■ **Задание A**: Повторите без изменений записи от самого начала до строки с "Image resolution: width=2576 pixels, height=644" включительно.

■ **Фрагмент документа**:
Гапон, уже задыхаясь и хрипя, прокаркал: "Братцы... родные... стойте!.. Дайте мне сказать последнее слово!" — "Вешайте его!" — скомандовал один из рабочих, шедших с Гапоном в процессии Кровавого воскресенья. Но другой товарищ вмешался, сказав: "Дайте ему сказать последнее слово, раз он просит. Может, узнаем что-то важное"... Веревку на его шее немного ослабили, и Гапон промолвил: "Братцы!.. Пощадите... Дорогие... Простите меня... Ради былых времен"... Но рабочие дернули за веревку, и Гапон безвольно повис. Через несколько минут он был мертв. Спускались вечерние сумерки.
Рабочие, мрачные и суровые, один за другим вышли из комнаты на террасу, где стоял Рутенберг. Его всего трясло от нервного припадка. "Все кончено?" — спросил он. Все молчали. "Теперь вам следует обыскать его", — сказал он. И все они снова вернулись в комнату, где висел труп Гапона. Они обыскали его и нашли в карманах различные бумаги... Рутенберг сказал: "Вы должны закрыть ему лицо. Перережьте веревку и накройте лицо". Он вытащил из собственного кармана и протянул мне складной нож, — пишет рабочий, — в котором находились маленькие складные ножницы. "Именно этими самыми ножницами, — заметил он, — я стриг ему волосы в тот день... 22 января... и теперь теми же самыми ножницами я..." — но он не закончил фразу и вышел из мрачной комнаты [16].
Таким драматическим образом восторжествовала поэтическая справедливость, и кумир толпы был покрыт позором.
Азеф, платный агент правительства и непревзойденный организатор революционных убийств, был соучастником этой казни. Одно его слово могло бы остановить ее или отсрочить. То, что он сообщил своему начальнику Рачковскому о задуманном, весьма вероятно. Ибо Гапон после встречи с Рутенбером в рочном поселке Озерки должен был вернуться и доложить Рачковскому о том, что произошло. И поскольку он не вернулся, вывод о том, что он был казнен, был практически неизбежен. И все же тело Гапона позволили неделями лежать в пустом доме, где оно было повержено, вероятно, потому, что Рачковский опасался, как бы преступление не раскрыли слишком рано. Директор полиции с самого начала знал, что Гапон не может сообщить ничего важного и совершенно бесполезен как шпион, поскольку революционеры давно перестали ему доверять. Поэтому он хотел сначала дискредитировать народного героя Кровавого воскресенья — что он уже сделал, — а затем добиться, чтобы революционеры сами подписали квитанцию за проделанную работу, предавши своего бывшего героя позорной казни. Замысел и исполнение были достойны величайшего организатора тайной полиции России. Они также были характерны для правительства, режима и эпохи.

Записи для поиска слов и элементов
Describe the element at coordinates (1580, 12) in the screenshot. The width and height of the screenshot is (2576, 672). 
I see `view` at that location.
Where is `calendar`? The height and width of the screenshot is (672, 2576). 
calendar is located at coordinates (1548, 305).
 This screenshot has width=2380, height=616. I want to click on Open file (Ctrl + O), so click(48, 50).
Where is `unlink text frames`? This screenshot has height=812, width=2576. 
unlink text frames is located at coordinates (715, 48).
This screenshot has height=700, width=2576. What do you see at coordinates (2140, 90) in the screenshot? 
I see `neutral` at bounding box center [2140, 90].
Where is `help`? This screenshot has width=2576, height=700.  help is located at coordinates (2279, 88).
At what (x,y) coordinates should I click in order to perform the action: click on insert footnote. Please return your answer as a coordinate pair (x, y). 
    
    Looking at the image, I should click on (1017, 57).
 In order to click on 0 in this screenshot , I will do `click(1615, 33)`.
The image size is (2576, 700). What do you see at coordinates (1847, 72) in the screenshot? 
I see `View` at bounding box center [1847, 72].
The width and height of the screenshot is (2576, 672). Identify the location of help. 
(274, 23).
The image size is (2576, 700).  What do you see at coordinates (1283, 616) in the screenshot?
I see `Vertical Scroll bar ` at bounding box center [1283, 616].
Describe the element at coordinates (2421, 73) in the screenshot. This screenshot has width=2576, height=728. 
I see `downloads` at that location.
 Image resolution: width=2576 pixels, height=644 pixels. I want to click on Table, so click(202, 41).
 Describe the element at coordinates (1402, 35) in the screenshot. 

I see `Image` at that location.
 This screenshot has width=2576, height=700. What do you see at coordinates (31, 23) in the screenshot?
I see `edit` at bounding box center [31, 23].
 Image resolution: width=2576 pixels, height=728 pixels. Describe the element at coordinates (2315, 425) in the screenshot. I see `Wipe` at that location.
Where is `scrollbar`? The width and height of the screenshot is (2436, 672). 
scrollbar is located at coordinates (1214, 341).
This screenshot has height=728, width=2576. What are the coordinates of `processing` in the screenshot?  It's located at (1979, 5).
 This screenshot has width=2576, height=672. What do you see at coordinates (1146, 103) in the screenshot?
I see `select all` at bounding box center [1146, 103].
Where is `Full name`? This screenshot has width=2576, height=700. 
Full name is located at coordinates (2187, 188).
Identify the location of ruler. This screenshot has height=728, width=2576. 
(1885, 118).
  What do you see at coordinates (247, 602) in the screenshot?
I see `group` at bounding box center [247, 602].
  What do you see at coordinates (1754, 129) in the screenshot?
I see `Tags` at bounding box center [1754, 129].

■ **Задание B**: Продолжите текст о казни Гапона после его последнего предложения.

■ **Результат A**:
Describe the element at coordinates (1580, 12) in the screenshot. The width and height of the screenshot is (2576, 672). 
I see `view` at that location.
Where is `calendar`? The height and width of the screenshot is (672, 2576). 
calendar is located at coordinates (1548, 305).
 This screenshot has width=2380, height=616. I want to click on Open file (Ctrl + O), so click(48, 50).
Where is `unlink text frames`? This screenshot has height=812, width=2576. 
unlink text frames is located at coordinates (715, 48).
This screenshot has height=700, width=2576. What do you see at coordinates (2140, 90) in the screenshot? 
I see `neutral` at bounding box center [2140, 90].
Where is `help`? This screenshot has width=2576, height=700.  help is located at coordinates (2279, 88).
At what (x,y) coordinates should I click in order to perform the action: click on insert footnote. Please return your answer as a coordinate pair (x, y). 
    
    Looking at the image, I should click on (1017, 57).
 In order to click on 0 in this screenshot , I will do `click(1615, 33)`.
The image size is (2576, 700). What do you see at coordinates (1847, 72) in the screenshot? 
I see `View` at bounding box center [1847, 72].
The width and height of the screenshot is (2576, 672). Identify the location of help. 
(274, 23).
The image size is (2576, 700).  What do you see at coordinates (1283, 616) in the screenshot?
I see `Vertical Scroll bar ` at bounding box center [1283, 616].
Describe the element at coordinates (2421, 73) in the screenshot. This screenshot has width=2576, height=728. 
I see `downloads` at that location.
 Image resolution: width=2576 pixels, height=644 pixels. I want to click on Table, so click(202, 41).

■ **Результат B**:
Как только до меня дошли вести о смерти Гапона [17], я спросил Витте, правда ли это. Он выглядел крайне встревоженным и лишь произнес: "Я не могу в это поверить. Но я сейчас же все выясню и сообщу вам". На следующее утро, когда мы вместе шли завтракать, он сказал: "К сожалению, должен сообщить, что Гапон казнен. Ваша информация подтвердилась. Пожалуйста, никому об этом не говорите. Какой странный был человек!" Затем он рассказал мне всю историю Гапона, насколько ее знал, а я записал ее под его диктовку.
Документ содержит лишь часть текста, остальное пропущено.